Dimitri, "Le Petit Jardinier", devenu influenceur permaculteur

Comme tant d'autres avant lui, Dimitri a quitté son quotidien urbain pour se lancer dans la permaculture. Mais à une différence près : lui est devenu influenceur sur Instagram.

L'ex-ingénieur partage ses expériences sur Instagram

Dimitri, ou "Dimitar" pour les intimes, n'aimait plus son quotidien de salarié. Travailleur dans le monde du bâtiment, il décide de se mettre à son compte dans le secteur du e-commerce.

Mais l'ingénieur en environnement de formation, fort de sa conscience écologiste, n'a jamais oublié sa main verte. "J'ai toujours aimé le jardinage et je suis arrivé à un point où ma profession entrait en contradiction avec mes convictions."

L'année dernière, avec sa compagne, ils décident d'acheter une maison dans le Morbihan, en Bretagne, pour se dédier à la permaculture. "J'aimais beaucoup la communication digitale, alors j'en ai profité pour partager mon expérience de débutant sur Instagram", affirme l'intéressé. Et ainsi, en octobre dernier est né le compte "Le Petit Jardinier", suivi par plus de 10.000 personnes.

Soigner le fond et la forme pour convaincre les indécis

Rendre sexy la permaculture, toute une méthode pour l'influenceur. Sur son profil, Dimitri ne manque pas de partager quotidiennement ses avancements, ses échecs et ses astuces pour mener à bien son projet. Le tout accompagné d'un style soigné et d'une charte graphique policée.

"Je voulais allier le digital au réel, l'idée étant avant tout d'inspirer les gens à se lancer sur le chemin de l'autosuffisance."

S'il en est encore loin, Dimitri compte bien atteindre cet objectif, méthodologiquement. "Je suis encore à la phase expérimentale de mon projet. La prochaine étape consistera à essayer d'en vivre, en exerçant une activité de maraîcher, d'abord pour les légumes, puis pour le reste, quand nous achèterons un plus grand terrain."

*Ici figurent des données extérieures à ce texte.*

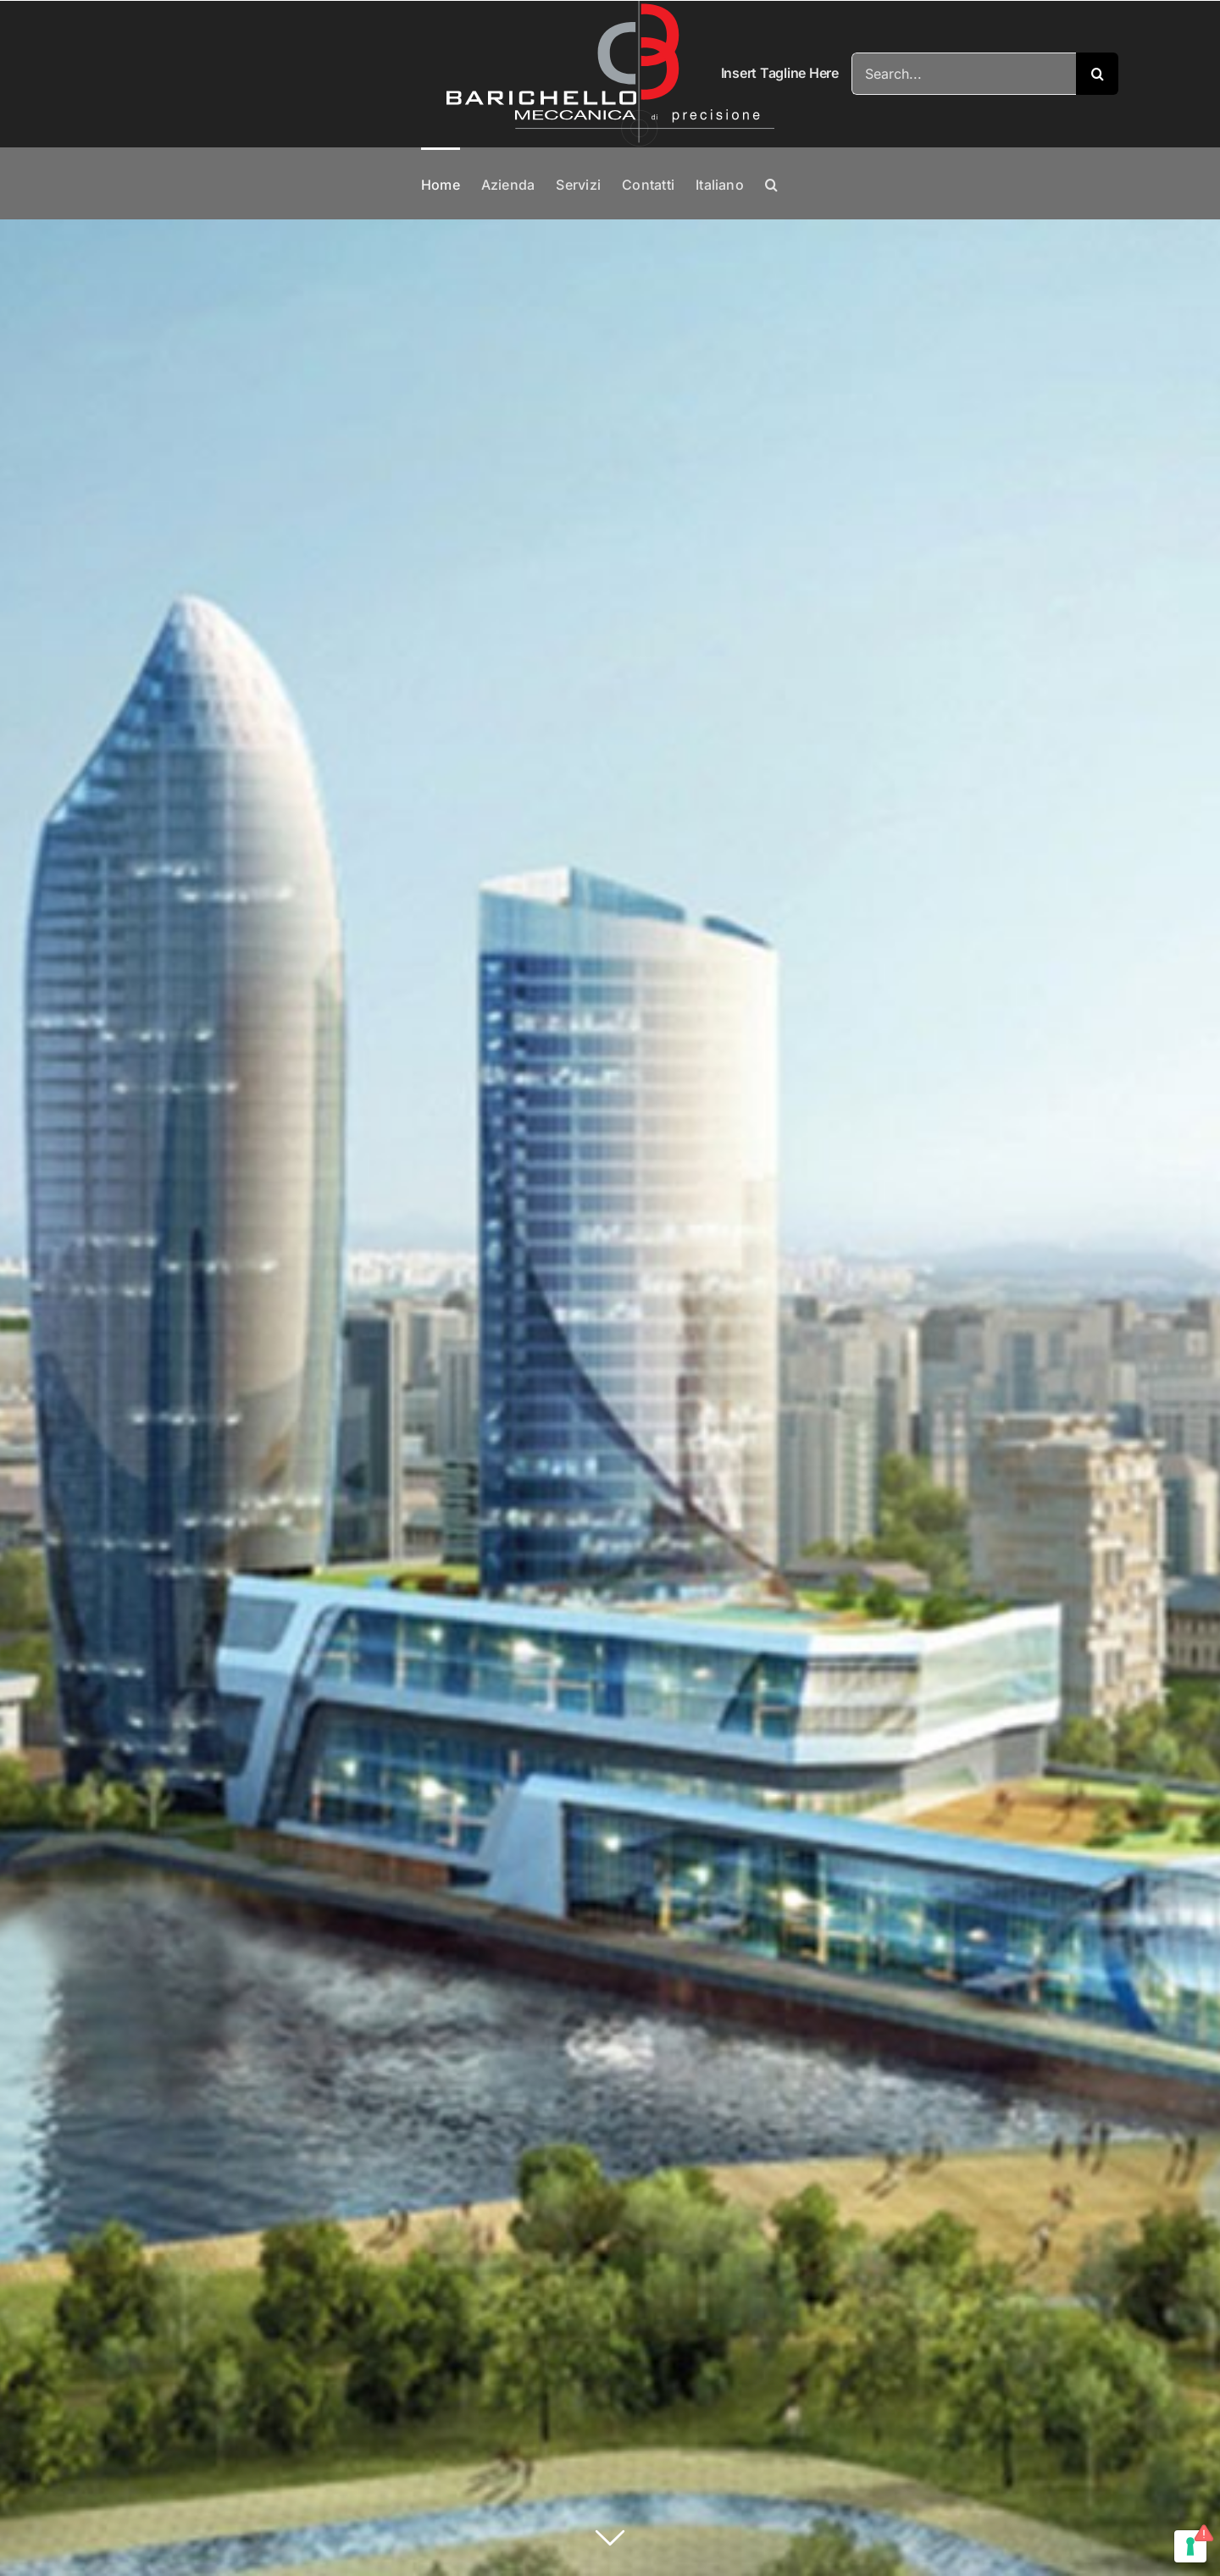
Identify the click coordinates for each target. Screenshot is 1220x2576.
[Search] (1097, 74)
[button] (771, 183)
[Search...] (963, 74)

La permaculture, un pari sur l'avenir ?

Ils sont de plus en plus nombreux à déserter les villes pour embrasser le calme de la ruralité et travailler la terre. Un pari risqué ? Sans doute, selon Dimitri, au vu des conditions de vie des agriculteurs.

A de nombreuses reprises, l'apprenti permaculteur affirme l'importance d'assurer sa sécurité économique afin d'effectuer la transition. Multicasquette, il vit notamment de ses activités dans la communication digitale. 

"On prend souvent les permaculteurs pour des illuminés", ironise-t-il. Pour lui, la permaculture est plutôt vecteur de belles valeurs et d'une philosophie respectueuse, à partager sans modération.